- _Exercise brief_: Would you give the listing again exactly, without its images?

####

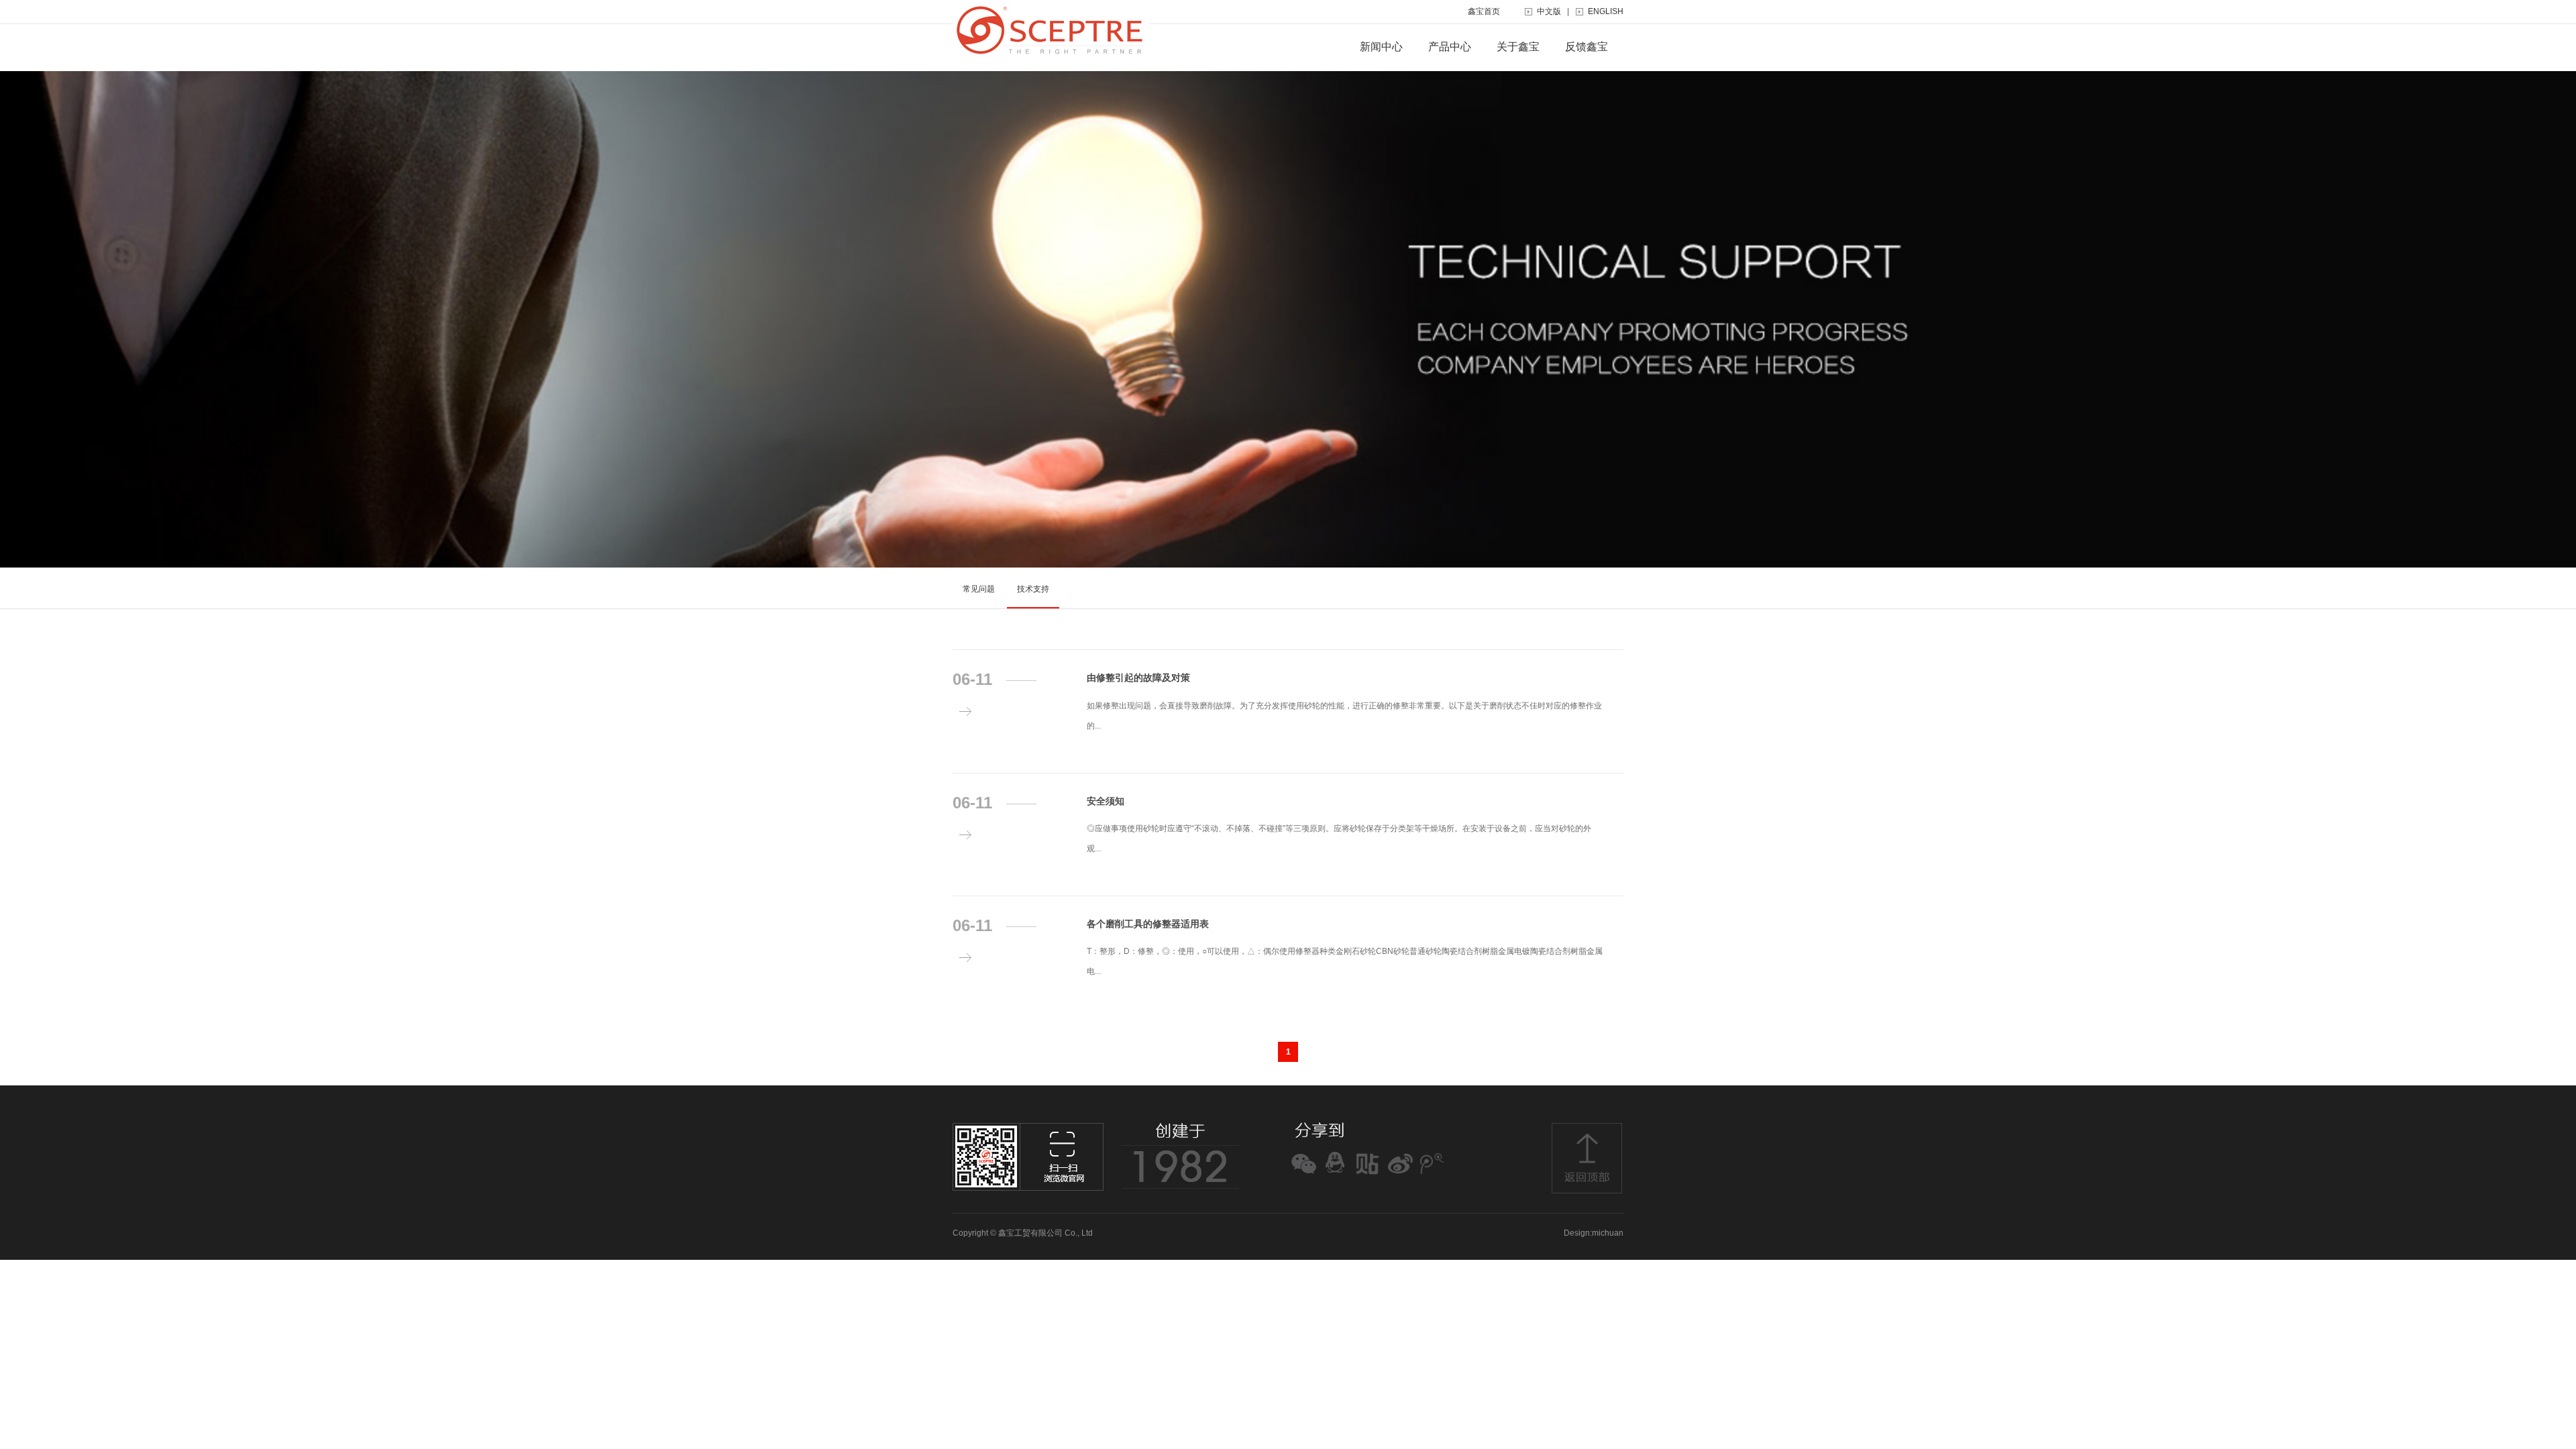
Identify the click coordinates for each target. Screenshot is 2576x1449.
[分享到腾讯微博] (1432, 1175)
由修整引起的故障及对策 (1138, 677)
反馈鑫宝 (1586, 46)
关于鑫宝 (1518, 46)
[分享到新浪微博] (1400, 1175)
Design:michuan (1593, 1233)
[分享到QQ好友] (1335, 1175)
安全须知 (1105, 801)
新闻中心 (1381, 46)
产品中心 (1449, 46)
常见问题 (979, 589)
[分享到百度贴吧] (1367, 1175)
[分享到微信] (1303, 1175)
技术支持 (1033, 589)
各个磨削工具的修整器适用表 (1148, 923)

####

- _Expected answer_:
Identify the click coordinates for each target. Screenshot is 2576x1449.
[分享到腾讯微博] (1432, 1175)
由修整引起的故障及对策 (1138, 677)
反馈鑫宝 (1586, 46)
关于鑫宝 (1518, 46)
[分享到新浪微博] (1400, 1175)
Design:michuan (1593, 1233)
[分享到QQ好友] (1335, 1175)
安全须知 (1105, 801)
新闻中心 (1381, 46)
产品中心 (1449, 46)
常见问题 (979, 589)
[分享到百度贴吧] (1367, 1175)
[分享到微信] (1303, 1175)
技术支持 (1033, 589)
各个磨削工具的修整器适用表 (1148, 923)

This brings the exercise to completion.